Montezuma Cruz

– Eu cozinho carne na panela e em cima do fogão tem uma lâmpada. Eles invadem a cozinha, ficam ali na claridade, e quando eu destampo a panela não sei se vamos comer carne pura ou com mosquito – conta a capixaba Maria Honório bem humorada.

Envolta por uma improvisada saia com tecido de mosquiteiro, essa senhora aparece em frente à pequena sorveteria Bom Sabor, na periferia de Jacy-Paraná, a 88 quilômetros de Porto Velho.

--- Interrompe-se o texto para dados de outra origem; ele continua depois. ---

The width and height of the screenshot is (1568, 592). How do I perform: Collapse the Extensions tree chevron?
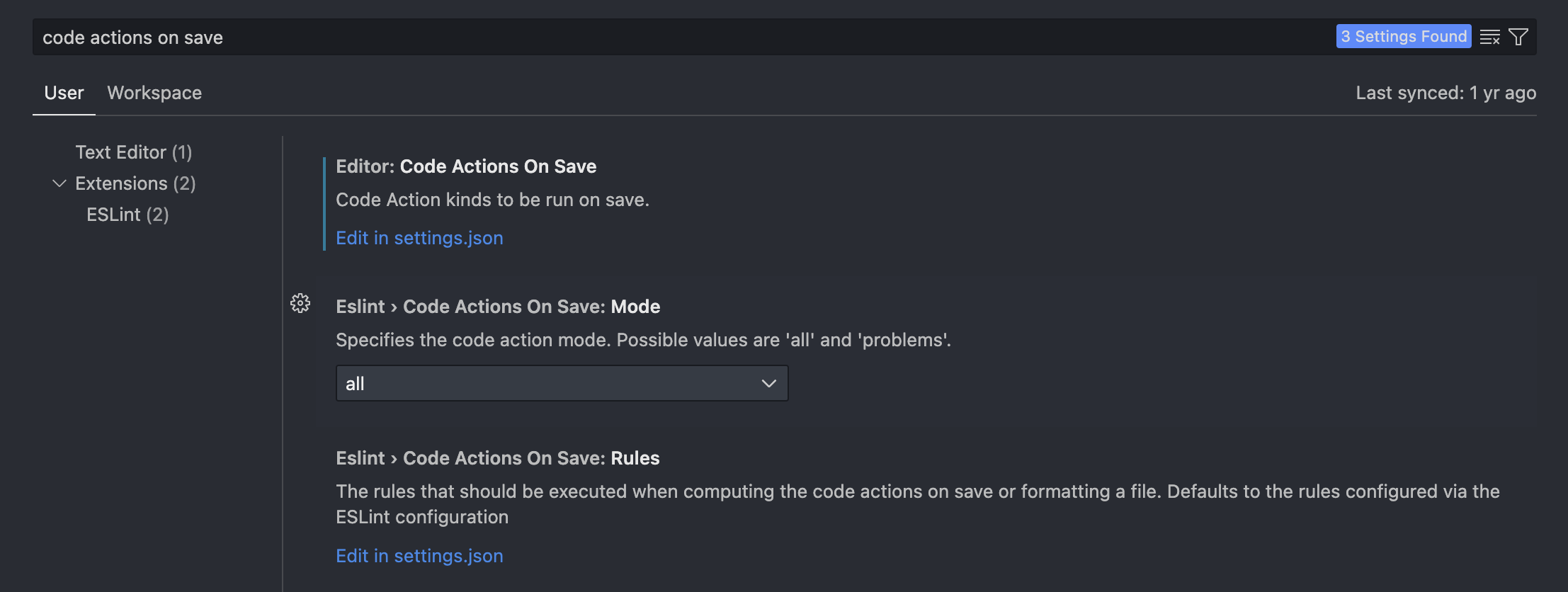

Ali também está o pastor da Igreja Assembleia de Deus, Aflaudísio Pascoal Santos, baiano de Itabuna e morador em Cerejeiras (RO) a partir de 1981.

Numa noite memorável estive com essa gente, com quem compartilhei picadas do mosquito Mansonia, um dos mais chatos em atividade na Amazônia Ocidental Brasileira.

Segundo o pastor Aflaudísio, o alvoroço nos galinheiros, mesmo aqueles telados, dá pena. Na Chácara Três Coqueiros ele e Cleber Souza Silva enfrentam os mosquitos na base do veneno. O revés acontece dentro da própria casa, onde a pequena Bárbara, de 2 anos, está alérgica e sofre mais ainda devido ao cheiro de inseticida espalhado, mesmo os aromáticos.

O Mansonia é irritante.

Quanta judieira há no galinheiro da professora aposentada Lúcia Monteiro, na Linha 2 ! Não apenas nele, mas em varandas e quintais com cachorros, gastos de estimação e passarinhos.

Há seis anos ali, Lúcia conta que desde a formação do lago acabou o sossego dela e da vizinhança.

Leva os repórteres ao galinheiro de madeira velha, parte dele coberto com tela tosca esverdeada. Na parte da frente, galinhas chocadeiras tanto se incomodavam com o ataque dos mosquitos que trincavam os ovos, além de picar-lhes o pescoço, sugando sangue. “E os pintinhos, coitados, morreram sem resistência”.